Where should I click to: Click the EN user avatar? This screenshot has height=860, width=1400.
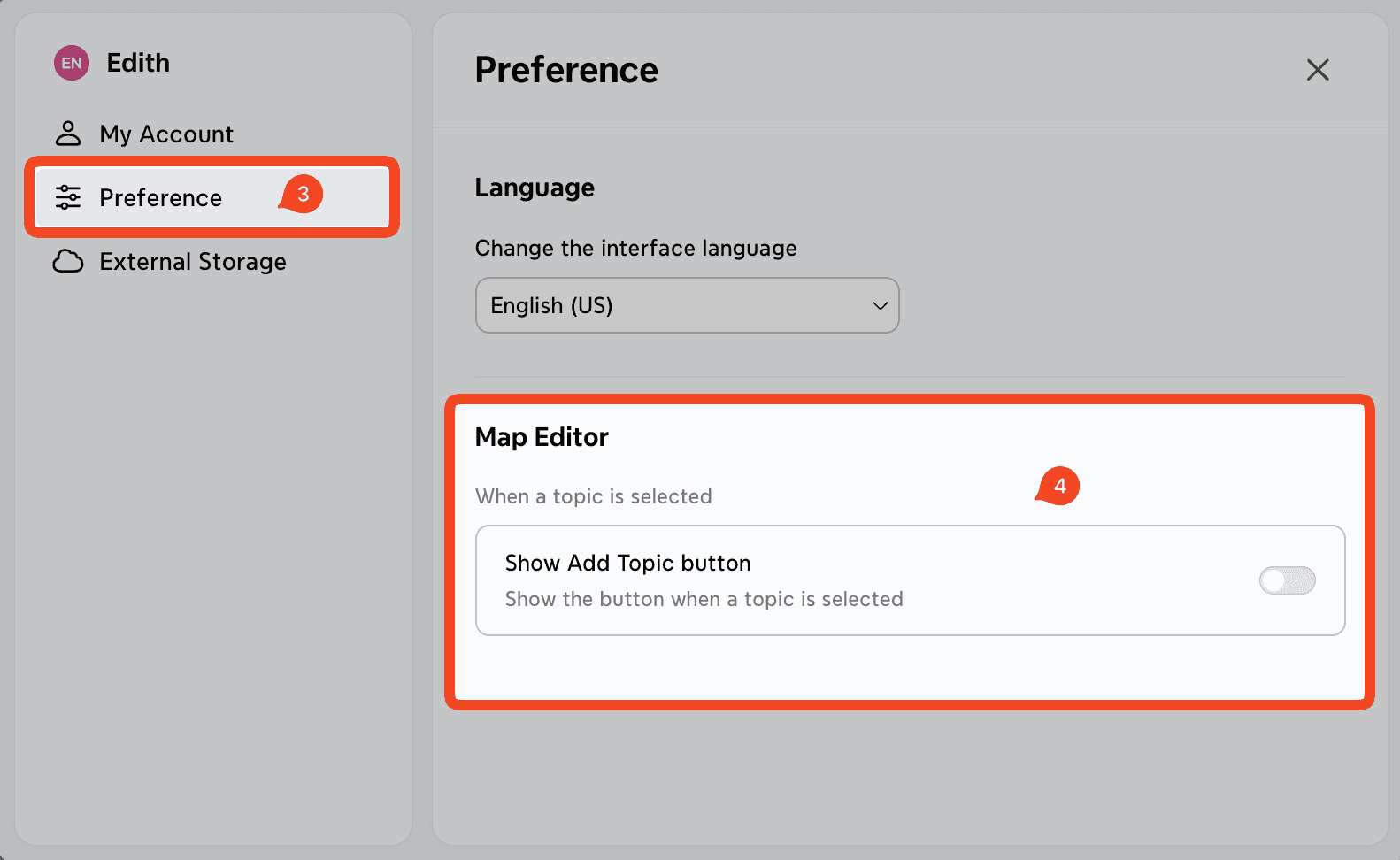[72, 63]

━━━

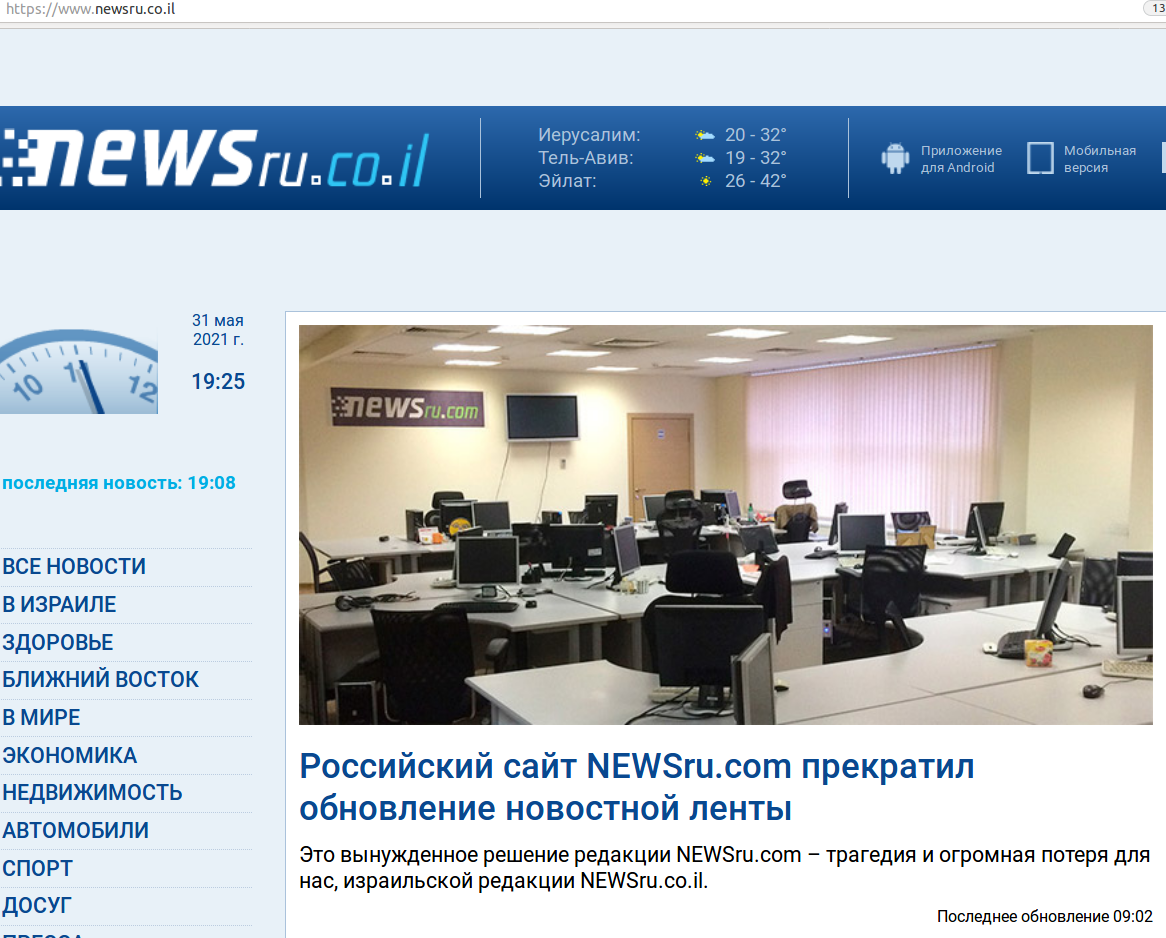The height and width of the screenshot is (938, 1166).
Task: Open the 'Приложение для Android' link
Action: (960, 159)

━━━

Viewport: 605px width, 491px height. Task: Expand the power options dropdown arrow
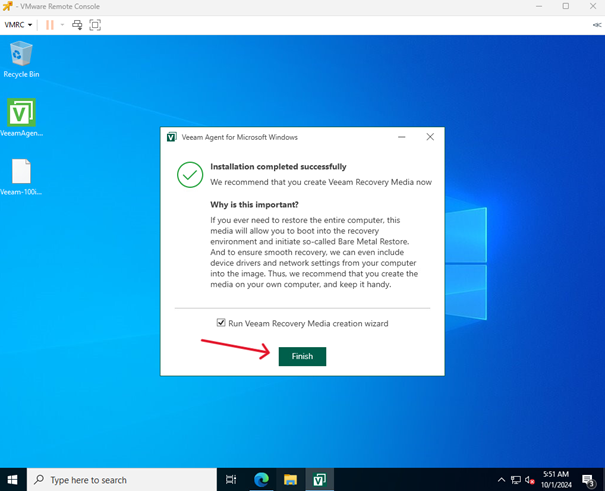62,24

━━━

> **Request**:
Please rewrite the entries starting at the line containing "The height and" and ending at the line containing "Action: (960, 159)", changing "link" to "hyperlink" and leaving everything else unchanged. Omit the pictures from your answer.

> **Full output**:
The height and width of the screenshot is (938, 1166).
Task: Open the 'Приложение для Android' hyperlink
Action: (960, 159)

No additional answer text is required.